When consumers buy, you probably don’t think much about tracking every penny or running gross margin reports. But when times are tough, it’s the first thing that comes to mind. So, in lean times, lean on your electronic point of sale – or epos – for more profits.

Don’t have an epos? Get one, now.

If you don’t have an epos, tough times are exactly the right time to make this investment.

At it’s core an epos will help you track revenue and profits, provide historic data on customers’ purchases, reduce time and increase accuracy of purchases and inventory and provide powerful reports to help you buy profitably and promote more effectively. Additional tools help you track receivables, manage services and rentals, market to customers, track loyalty points, manage used inventory and more.

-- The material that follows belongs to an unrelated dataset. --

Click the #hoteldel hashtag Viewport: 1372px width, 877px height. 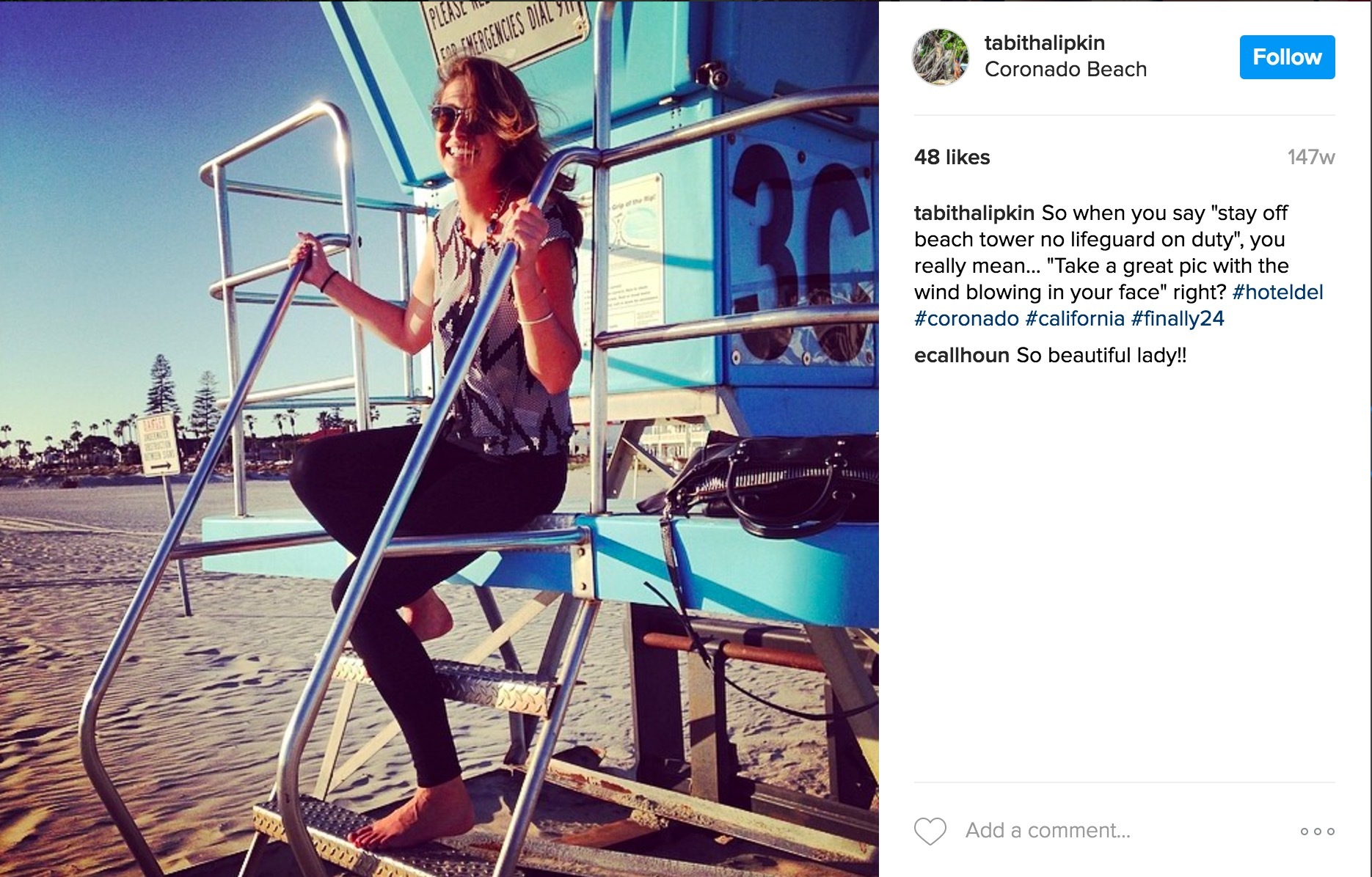point(1277,292)
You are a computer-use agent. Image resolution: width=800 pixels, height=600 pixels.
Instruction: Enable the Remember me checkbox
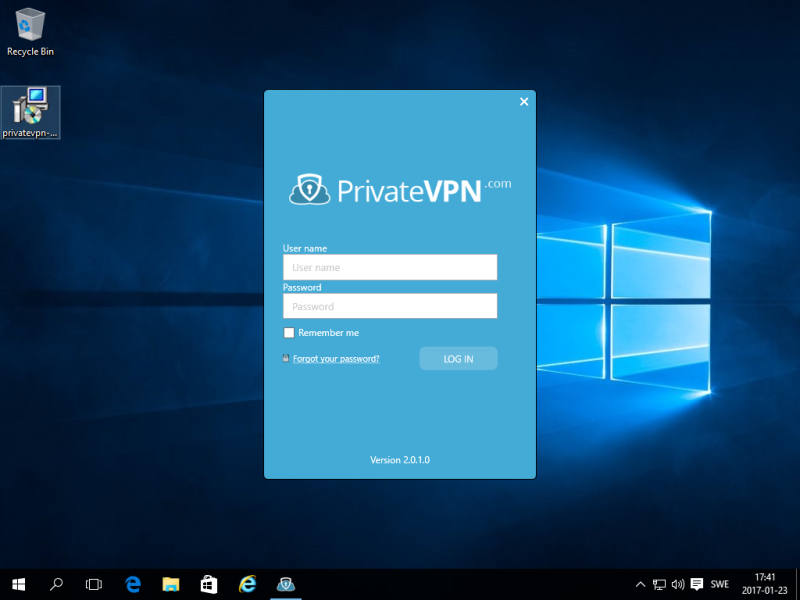tap(289, 333)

You can greatly increase net margins to help offset sales declines or merchandise cost increases. With financing over three and five years, an epos can be affordable and earn money from the very first day you turn it on.

Have an epos? Conduct an epos review
An epos is like every employee at your store. Each year, it needs a performance review. The New Year is the perfect time for this. Here are several key areas to analyse.
– Data inputs
– Inventory updates and management
– Sales reporting
– Staff education
– Accounting costs
– Equipment issues
– General improvements
– Data: this time-consuming task is over

Here’s a true conversation we have every day with prospects for our services.
“Do you have an epos?”
“Yes.”
“Are you using it?”
“No, because it will take too much time enter the data.”

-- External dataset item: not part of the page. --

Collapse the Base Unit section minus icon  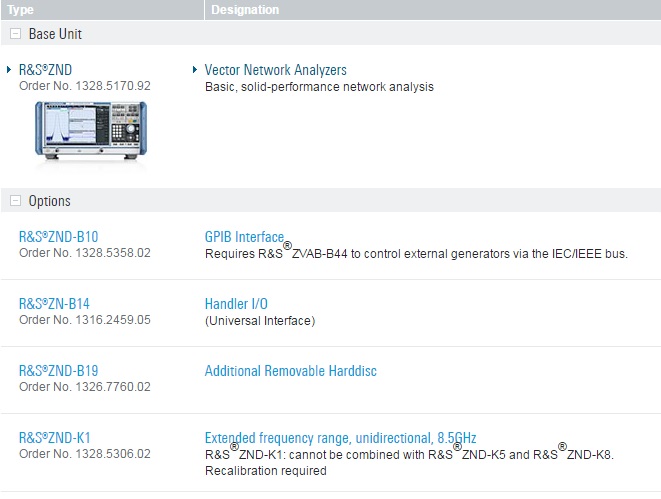(x=15, y=34)
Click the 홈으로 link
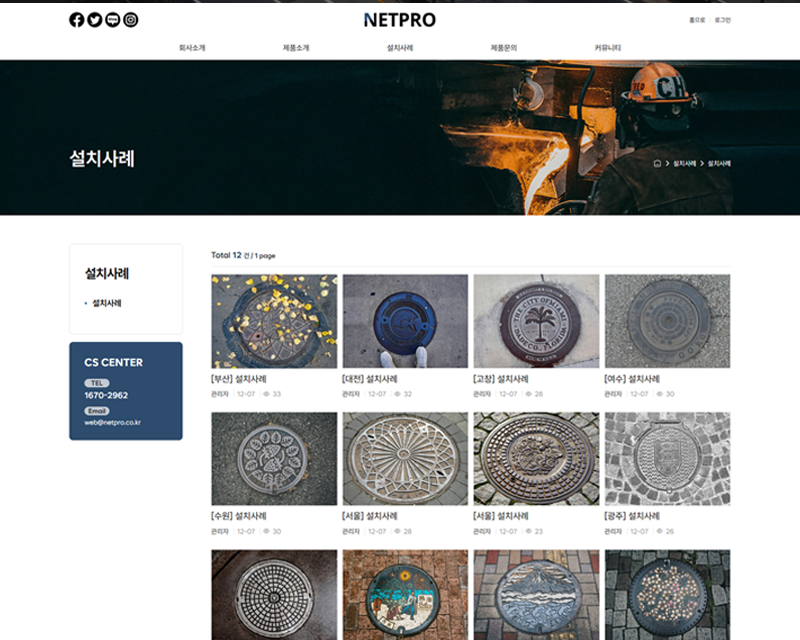Viewport: 800px width, 640px height. point(697,20)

Or there’s a second version, frequently prefaced by a sigh:
“It’s so time consuming to enter data.”

Your data struggles are over. Obtain pre-loaded and ongoing management of the data for your system. That includes pictures, descriptions and pricing – so at the counter your staff members can be just as smart as, say, your customers.

Evaluate the time you spend entering data. In most cases a subscription service will be less expensive.

Inventory updates – on the run
A truck pulls in loaded with gear and thousands of music books. Every moment you spend to check in and stock those goods is one less minute you can spend with customers.

Avoid this problem. If you don’t have a back office station, add one. If you do (or are adding one), don’t use desktops. Put the software on the new netbooks (less than £500 each or rugged versions around £1,000 per unit) or laptops.

Now you have mobile units that can reduce check in, bar coding and stock shelf placement time significantly. Increase your savings (and accuracy) when you use these to count products and generate purchase orders at the shelf, run more frequent stock counts and even use as a back up cash register during busy periods.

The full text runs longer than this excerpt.